— begin —

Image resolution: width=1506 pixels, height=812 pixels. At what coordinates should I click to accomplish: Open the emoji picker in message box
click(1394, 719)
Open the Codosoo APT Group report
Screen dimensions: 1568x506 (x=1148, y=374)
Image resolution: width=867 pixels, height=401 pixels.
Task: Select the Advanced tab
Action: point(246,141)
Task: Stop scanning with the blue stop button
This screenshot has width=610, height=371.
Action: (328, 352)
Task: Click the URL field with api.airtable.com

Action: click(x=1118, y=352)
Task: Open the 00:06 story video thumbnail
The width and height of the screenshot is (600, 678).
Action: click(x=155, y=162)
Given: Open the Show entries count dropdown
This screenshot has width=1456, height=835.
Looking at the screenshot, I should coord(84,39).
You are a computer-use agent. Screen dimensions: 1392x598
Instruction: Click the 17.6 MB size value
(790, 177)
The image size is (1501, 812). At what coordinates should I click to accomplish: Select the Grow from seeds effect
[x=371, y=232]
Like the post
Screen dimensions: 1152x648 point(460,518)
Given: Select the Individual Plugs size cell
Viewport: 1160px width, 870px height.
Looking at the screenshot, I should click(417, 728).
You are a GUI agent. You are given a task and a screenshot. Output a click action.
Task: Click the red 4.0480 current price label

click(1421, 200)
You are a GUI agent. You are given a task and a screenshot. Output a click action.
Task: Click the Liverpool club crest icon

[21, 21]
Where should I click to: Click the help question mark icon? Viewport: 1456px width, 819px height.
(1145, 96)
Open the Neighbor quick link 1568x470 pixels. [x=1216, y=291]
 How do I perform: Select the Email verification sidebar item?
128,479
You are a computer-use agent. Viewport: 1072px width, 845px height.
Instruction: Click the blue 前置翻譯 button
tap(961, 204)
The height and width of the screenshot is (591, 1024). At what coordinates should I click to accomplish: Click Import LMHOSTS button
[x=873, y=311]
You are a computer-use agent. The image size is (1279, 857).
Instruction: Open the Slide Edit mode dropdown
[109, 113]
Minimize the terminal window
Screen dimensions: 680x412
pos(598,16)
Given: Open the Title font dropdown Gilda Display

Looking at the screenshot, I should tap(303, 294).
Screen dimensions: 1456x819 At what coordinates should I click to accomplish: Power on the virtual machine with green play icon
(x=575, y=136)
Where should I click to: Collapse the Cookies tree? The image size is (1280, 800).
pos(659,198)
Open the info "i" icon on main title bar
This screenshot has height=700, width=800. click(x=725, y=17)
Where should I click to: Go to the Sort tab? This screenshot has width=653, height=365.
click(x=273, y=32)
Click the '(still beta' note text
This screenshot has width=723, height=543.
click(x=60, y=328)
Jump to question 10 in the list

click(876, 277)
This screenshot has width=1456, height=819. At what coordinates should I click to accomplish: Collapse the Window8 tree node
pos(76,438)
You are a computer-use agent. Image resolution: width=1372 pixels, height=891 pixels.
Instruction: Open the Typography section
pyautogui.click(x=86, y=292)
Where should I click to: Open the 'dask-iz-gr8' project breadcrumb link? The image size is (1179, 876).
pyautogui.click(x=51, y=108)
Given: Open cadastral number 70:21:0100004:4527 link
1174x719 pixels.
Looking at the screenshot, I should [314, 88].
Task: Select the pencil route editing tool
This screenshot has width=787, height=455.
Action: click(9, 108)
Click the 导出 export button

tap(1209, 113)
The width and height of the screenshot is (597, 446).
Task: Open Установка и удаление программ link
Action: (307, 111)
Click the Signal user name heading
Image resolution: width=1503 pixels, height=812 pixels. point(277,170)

— end —

What you will do → Reproduce the records above line for line, leaving nothing out and changing nothing.

Correct output →
Image resolution: width=1506 pixels, height=812 pixels. At what coordinates should I click to accomplish: Open the emoji picker in message box
click(1394, 719)
Open the Codosoo APT Group report
Screen dimensions: 1568x506 (x=1148, y=374)
Image resolution: width=867 pixels, height=401 pixels.
Task: Select the Advanced tab
Action: point(246,141)
Task: Stop scanning with the blue stop button
This screenshot has width=610, height=371.
Action: (328, 352)
Task: Click the URL field with api.airtable.com

Action: click(x=1118, y=352)
Task: Open the 00:06 story video thumbnail
The width and height of the screenshot is (600, 678).
Action: click(x=155, y=162)
Given: Open the Show entries count dropdown
This screenshot has width=1456, height=835.
Looking at the screenshot, I should coord(84,39).
You are a computer-use agent. Screen dimensions: 1392x598
Instruction: Click the 17.6 MB size value
(790, 177)
The image size is (1501, 812). At what coordinates should I click to accomplish: Select the Grow from seeds effect
[x=371, y=232]
Like the post
Screen dimensions: 1152x648 point(460,518)
Given: Select the Individual Plugs size cell
Viewport: 1160px width, 870px height.
Looking at the screenshot, I should click(417, 728).
You are a GUI agent. You are given a task and a screenshot. Output a click action.
Task: Click the red 4.0480 current price label

click(1421, 200)
You are a GUI agent. You are given a task and a screenshot. Output a click action.
Task: Click the Liverpool club crest icon

[21, 21]
Where should I click to: Click the help question mark icon? Viewport: 1456px width, 819px height.
(1145, 96)
Open the Neighbor quick link 1568x470 pixels. [x=1216, y=291]
 How do I perform: Select the Email verification sidebar item?
128,479
You are a computer-use agent. Viewport: 1072px width, 845px height.
Instruction: Click the blue 前置翻譯 button
tap(961, 204)
The height and width of the screenshot is (591, 1024). At what coordinates should I click to accomplish: Click Import LMHOSTS button
[x=873, y=311]
You are a computer-use agent. The image size is (1279, 857).
Instruction: Open the Slide Edit mode dropdown
[109, 113]
Minimize the terminal window
Screen dimensions: 680x412
pos(598,16)
Given: Open the Title font dropdown Gilda Display

Looking at the screenshot, I should tap(303, 294).
Screen dimensions: 1456x819 At what coordinates should I click to accomplish: Power on the virtual machine with green play icon
(x=575, y=136)
Where should I click to: Collapse the Cookies tree? The image size is (1280, 800).
pos(659,198)
Open the info "i" icon on main title bar
This screenshot has height=700, width=800. click(x=725, y=17)
Where should I click to: Go to the Sort tab? This screenshot has width=653, height=365.
click(x=273, y=32)
Click the '(still beta' note text
This screenshot has width=723, height=543.
click(x=60, y=328)
Jump to question 10 in the list

click(876, 277)
This screenshot has width=1456, height=819. At what coordinates should I click to accomplish: Collapse the Window8 tree node
pos(76,438)
You are a computer-use agent. Image resolution: width=1372 pixels, height=891 pixels.
Instruction: Open the Typography section
pyautogui.click(x=86, y=292)
Where should I click to: Open the 'dask-iz-gr8' project breadcrumb link? The image size is (1179, 876).
pyautogui.click(x=51, y=108)
Given: Open cadastral number 70:21:0100004:4527 link
1174x719 pixels.
Looking at the screenshot, I should [314, 88].
Task: Select the pencil route editing tool
This screenshot has width=787, height=455.
Action: click(9, 108)
Click the 导出 export button

tap(1209, 113)
The width and height of the screenshot is (597, 446).
Task: Open Установка и удаление программ link
Action: (307, 111)
Click the Signal user name heading
Image resolution: width=1503 pixels, height=812 pixels. point(277,170)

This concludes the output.